What you have to do: Reproduce the records verbatim, beginning with the line that contains "Task: Click the user avatar icon for 肥狗" and continuing through the end of the records. Omit the pictures from your answer.
____________________
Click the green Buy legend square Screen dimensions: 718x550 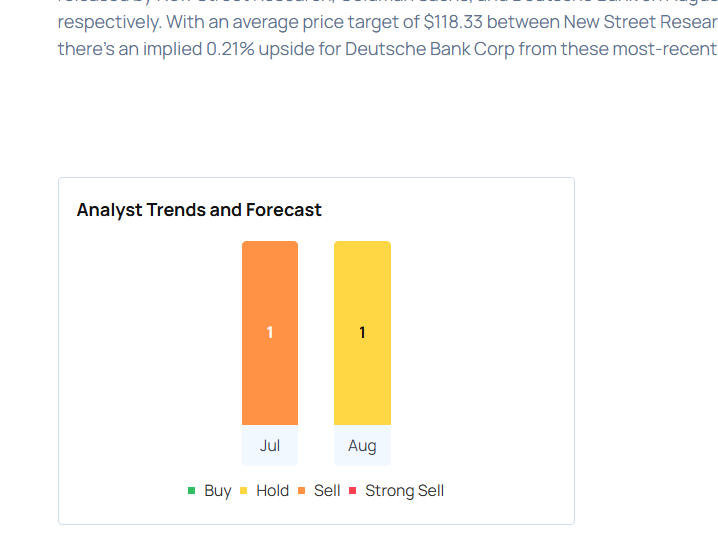191,491
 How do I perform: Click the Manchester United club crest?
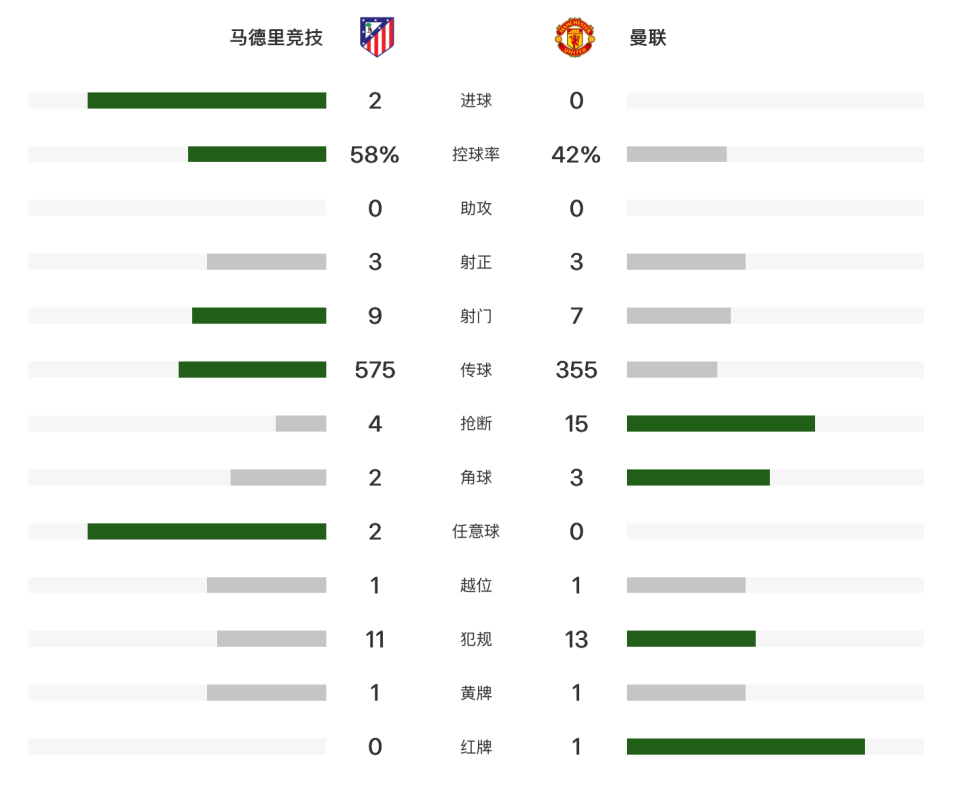coord(574,37)
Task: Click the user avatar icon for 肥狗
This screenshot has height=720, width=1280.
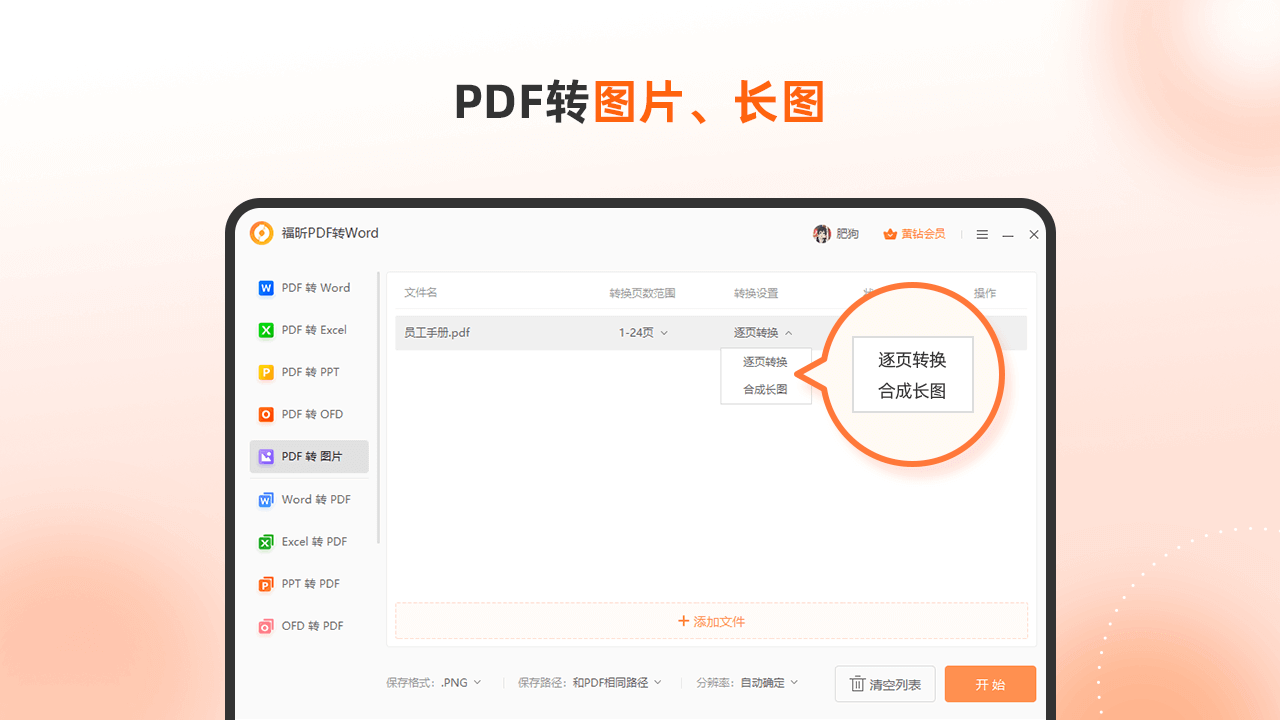Action: (x=822, y=234)
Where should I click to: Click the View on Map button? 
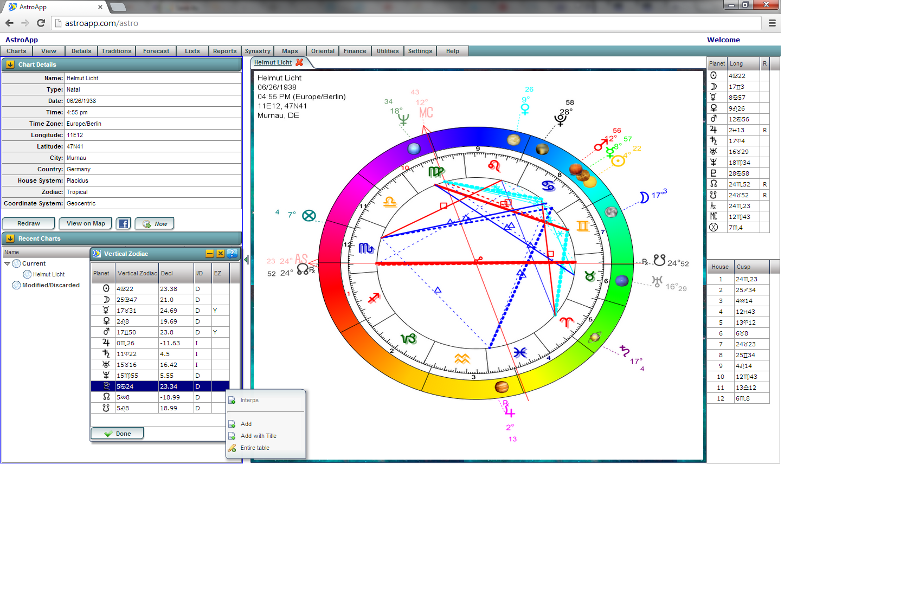(85, 223)
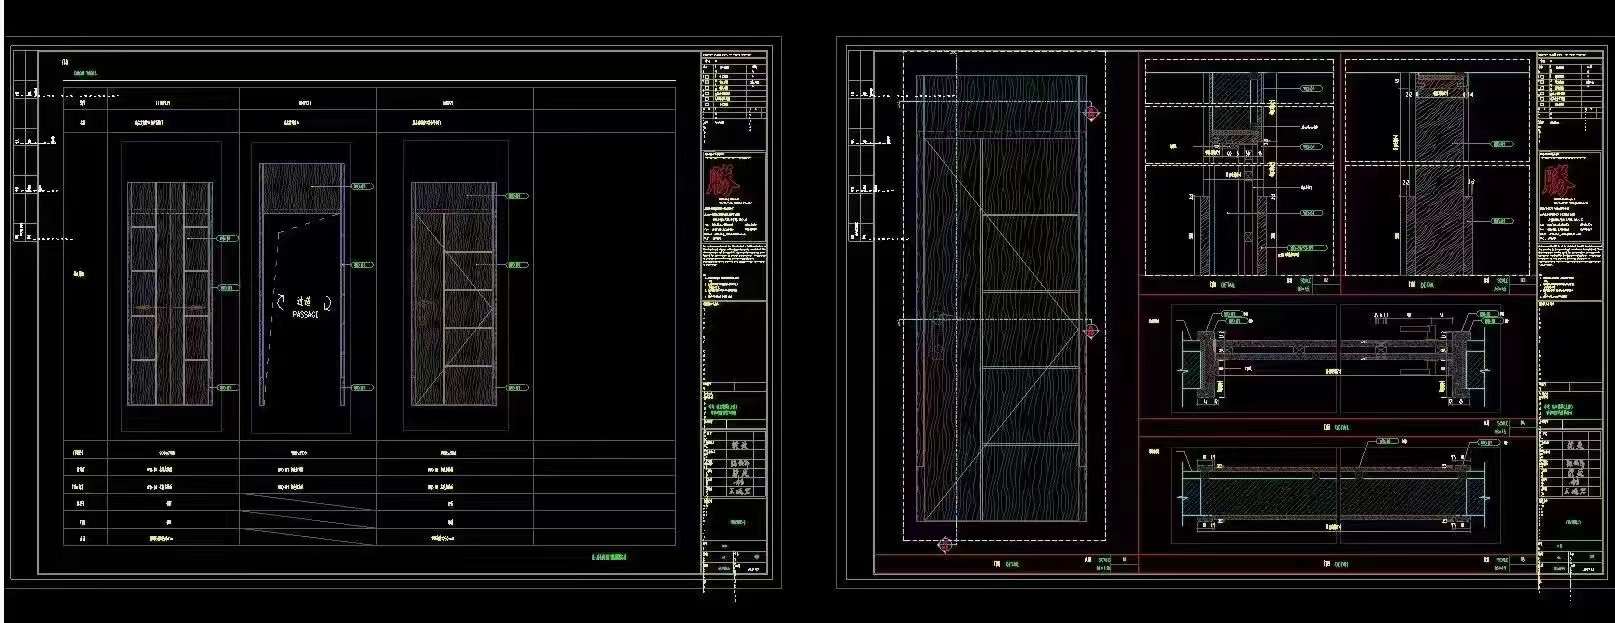
Task: Click the green note text at bottom of left sheet
Action: (x=609, y=557)
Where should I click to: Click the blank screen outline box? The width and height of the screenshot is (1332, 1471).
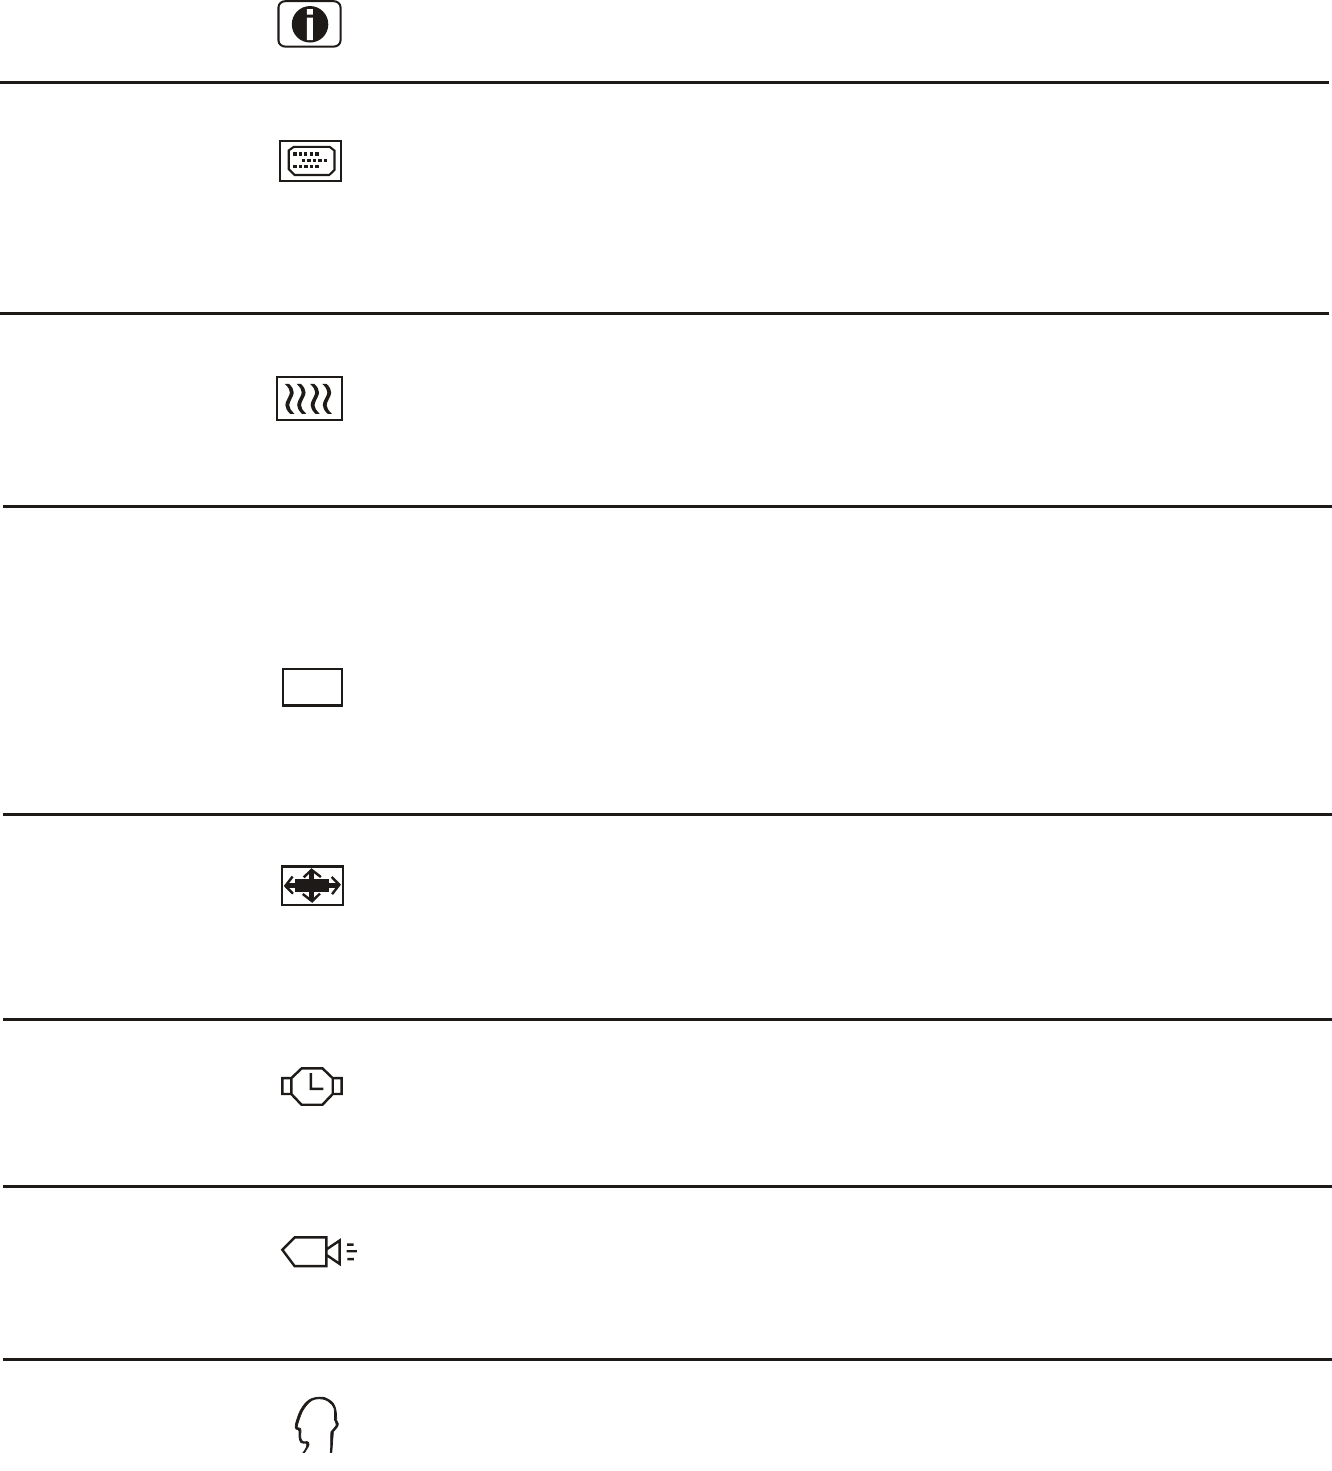coord(312,688)
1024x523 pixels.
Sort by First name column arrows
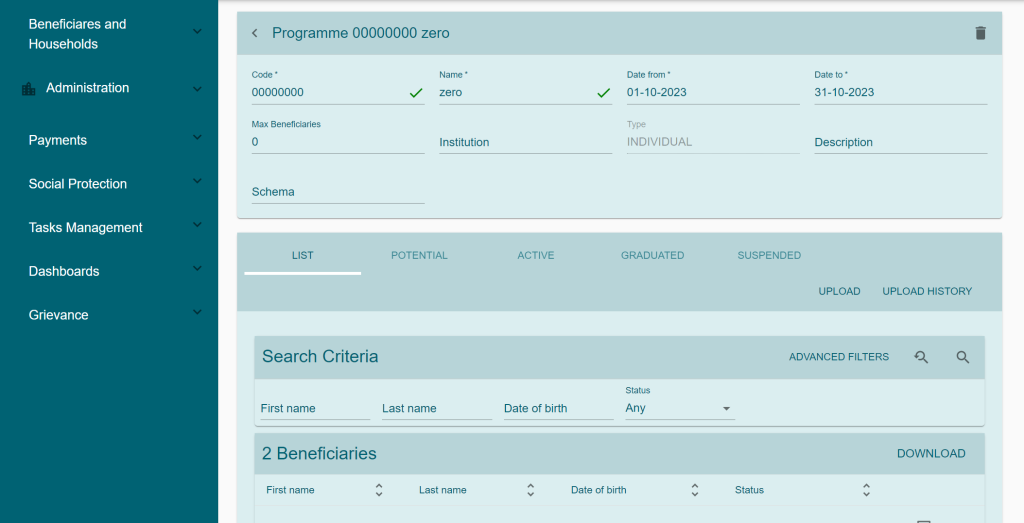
____________________
Exercise response:
Task: Click the user avatar icon for 肥狗
This screenshot has height=720, width=1280.
Action: (x=822, y=234)
Where should I click to: Click the View on Map button? 
(85, 223)
Task: Click the green note text at bottom of left sheet
Action: (x=609, y=557)
Where should I click to: Click the blank screen outline box? The width and height of the screenshot is (1332, 1471).
coord(312,688)
1024x523 pixels.
Sort by First name column arrows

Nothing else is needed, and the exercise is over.